In 2019, 156 people have already died in mass executions in the United States, and in principle, the number of deaths associated with weapons has a 20-year maximum . In March, a terrorist armed with two semi-automatic rifles and two shotguns killed 51 Muslims in Christchurch (New Zealand). Does the United States (and the rest of the world) need more weapons in such circumstances — self-made, printed, or otherwise? Ivan thinks so.

“The police killed more people last year than were killed in all mass executions in the past 10 years,” he says. - We in America live in a society where there is always a risk that a policeman will kill your ass for nothing. And for this you don’t even have to pose a threat to it. A policeman can kill you, simply because he wants it, and he will get away with it. ”
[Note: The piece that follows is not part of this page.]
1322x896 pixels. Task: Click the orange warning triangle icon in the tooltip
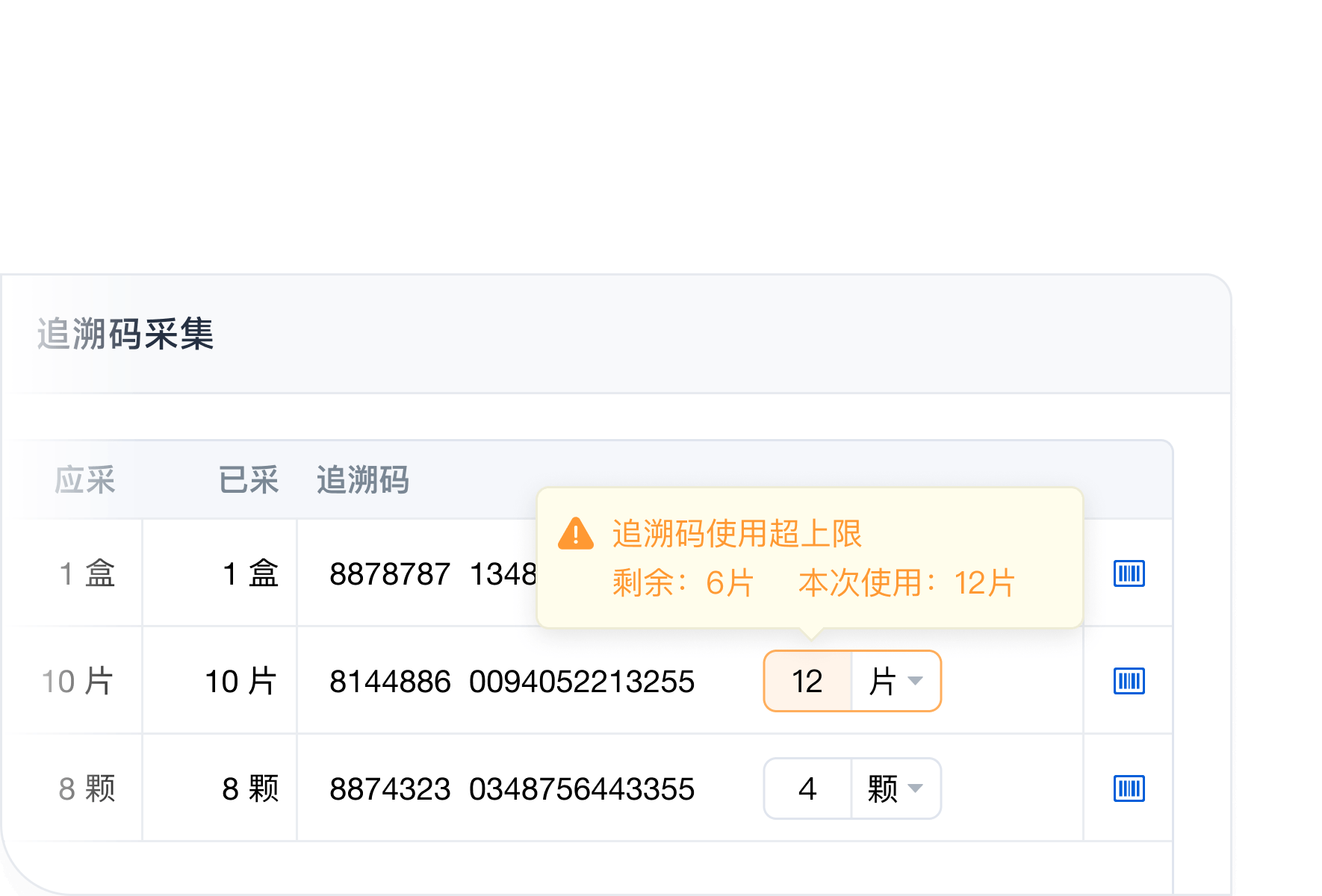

He cited many examples of police shooting at unarmed black Americans, highlighting Stifon Clark. Clark, 22, was shot by the police in his own garden when he had only a mobile phone in his hand. “I think it’s extremely important that everyone has the opportunity to have a gun,” continued Ivan. “Everyone should have the same legal opportunities as the cops who use them to control you.”

However, the facts are indisputable. Slightly more than half of deaths from firearms occur in six countries , incl. in USA. And the analysis of Harvard University demonstrates that the more weapons there are somewhere, the more murders occur there.

Opponents of weapons, of course, do not like the concept of a downloadable pistol. Avery Gardiner, one of the presidents of the Brady Campaign, said that the weapon printed on a 3D printer "represents a very serious threat to our security." After the court’s decision in August, Gardiner said: “There is already a wave of dangerous individuals trying to illegally post drawings on the Internet.”

Members of this decentralized society printing weapons on a 3D printer are often motivated by a mixture of libertarian views and the pleasure of developing and creating real objects in a hobby. They upload drawings to the Internet, share them, improve the diagrams and facilitate the printing process, while remaining out of sight. Ivan declares that he is doing this out of love for freedom and radical adherence to the first two amendments to the US Constitution: freedom of speech and freedom to bear arms.

However, his radicalism comes to the point that he talks about the right to have his own Tomahawk class missiles , saying that he would be safer in his hands than in the hands of the US Army and its allies - given the history of the accidental destruction of civilians by the military, including the wedding in Afghanistan and a school bus in Yemen.

Describing an ever-increasing list of civilians who died at the hands of the American military in foreign wars, Ivan often becomes more like a radical left-wing weapon than a right-wing fan that many consider him to be. However, he refuses any particular ideology, saying: "I am special and unique in myself."

So far, Troll Ivan, Deterrence Dispensed and thousands of 3D enthusiasts for weapons printing, united by a worldwide network, have released a genie from a bottle. Unable to stop anonymous file sharing for 3D printing of weapons. Whether they hide behind the freedom in the process of this, or not, one thing is clear: it is too late to stop them.